Florida Governor Rick Scott has had to defend an attempted voter purge against warnings that the process is riddled with errors -- the kind of error that nearly cost Scott his right vote in 2006.
Reuters reports that Scott, a Republican, had to cast a provisional ballot, because county election officials mistakenly thought he was dead. The confusion arose because Scott shares a birthday with a deceased man whose full name was also Richard Scott.
The mix-up highlights some of the risks as Scott forges ahead with a disputed push to purge the state's voter rolls of ineligible immigrants. He has defended the undertaking as an effort to prevent voting fraud, but skeptical county supervisors have already discovered numerous instances in which allegedly invalid voters on lists provided by Florida were in fact U.S. citizens.
Critics are urging Scott to halt the purge, saying bureaucratic errors could improperly strip eligible Floridians of their right to vote. The 2000 presidential election was marred by a similar debacle when an attempt to knock felons from the rolls led to thousands being disenfranchised.

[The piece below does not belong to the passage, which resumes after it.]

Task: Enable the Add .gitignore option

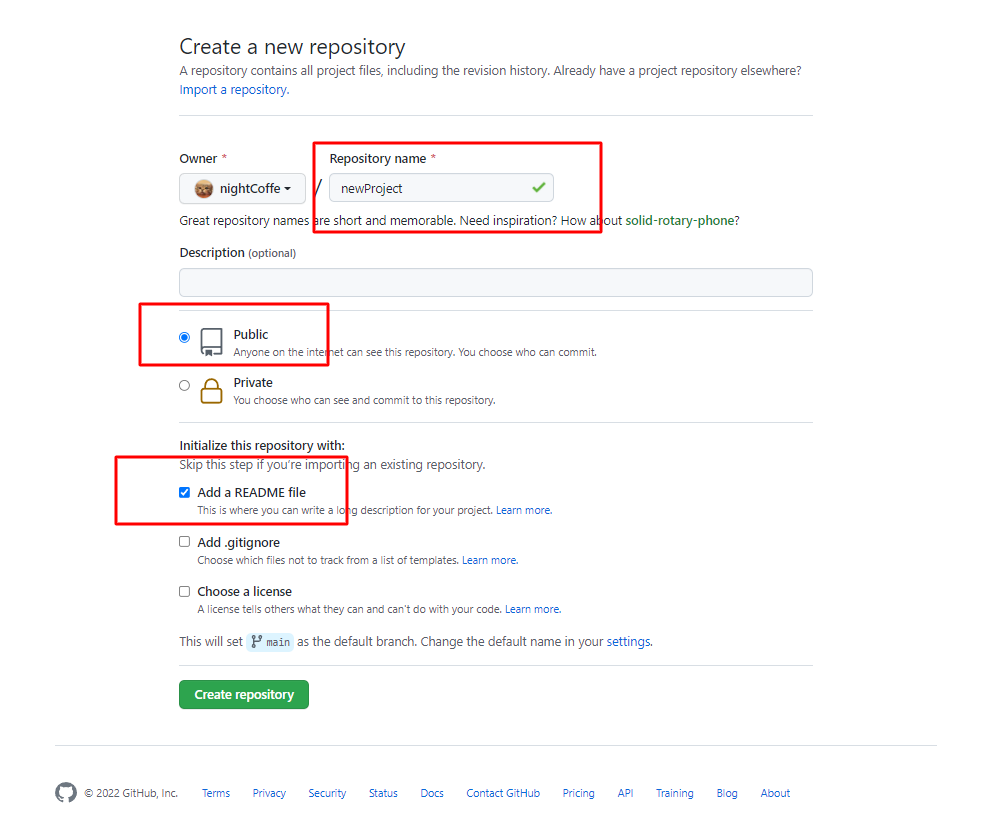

Some of the inaccuracies county supervisors have found this time around are similar to Scott's 2006 experience: eligible voters being confused with immigrants who have similar names or birth dates. In other cases, the issue has been outdated information, with immigrants who have become naturalized citizens still being listed as unable to vote.
Conversely, supervisors say that bureaucratic oversights, not a desire to commit fraud, are often responsible for ineligible immigrants finding their way onto the rolls. For example, immigrants can be mistakenly registered to vote when they apply for drivers' licenses. In such cases, supervisors say, immigrants are usually not even aware they have been registered.
Scott's determination to pursue the purge has sparked a standoff with the federal government. The Department of Justice sued Florida after Scott refused to suspend the process, saying the state is violating the Voting Rights Act and the National Voter Registration Act.